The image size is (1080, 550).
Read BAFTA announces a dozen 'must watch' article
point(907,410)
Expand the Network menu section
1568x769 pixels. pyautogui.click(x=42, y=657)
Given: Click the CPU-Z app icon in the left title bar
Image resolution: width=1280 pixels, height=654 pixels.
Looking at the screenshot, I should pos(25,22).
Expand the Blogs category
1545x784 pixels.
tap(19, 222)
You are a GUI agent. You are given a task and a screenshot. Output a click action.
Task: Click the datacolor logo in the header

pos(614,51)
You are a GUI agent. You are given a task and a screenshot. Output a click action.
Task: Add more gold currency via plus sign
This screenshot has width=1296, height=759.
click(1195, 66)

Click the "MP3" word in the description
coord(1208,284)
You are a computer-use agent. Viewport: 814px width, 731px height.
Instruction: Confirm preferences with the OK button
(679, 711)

::::

▸ **Exercise**: Restate all of the lines in the material exactly as they are.

▸ **Answer for this exercise**:
The image size is (1080, 550).
Read BAFTA announces a dozen 'must watch' article
point(907,410)
Expand the Network menu section
1568x769 pixels. pyautogui.click(x=42, y=657)
Given: Click the CPU-Z app icon in the left title bar
Image resolution: width=1280 pixels, height=654 pixels.
Looking at the screenshot, I should pos(25,22).
Expand the Blogs category
1545x784 pixels.
tap(19, 222)
You are a GUI agent. You are given a task and a screenshot. Output a click action.
Task: Click the datacolor logo in the header

pos(614,51)
You are a GUI agent. You are given a task and a screenshot. Output a click action.
Task: Add more gold currency via plus sign
This screenshot has width=1296, height=759.
click(1195, 66)

Click the "MP3" word in the description
coord(1208,284)
You are a computer-use agent. Viewport: 814px width, 731px height.
Instruction: Confirm preferences with the OK button
(679, 711)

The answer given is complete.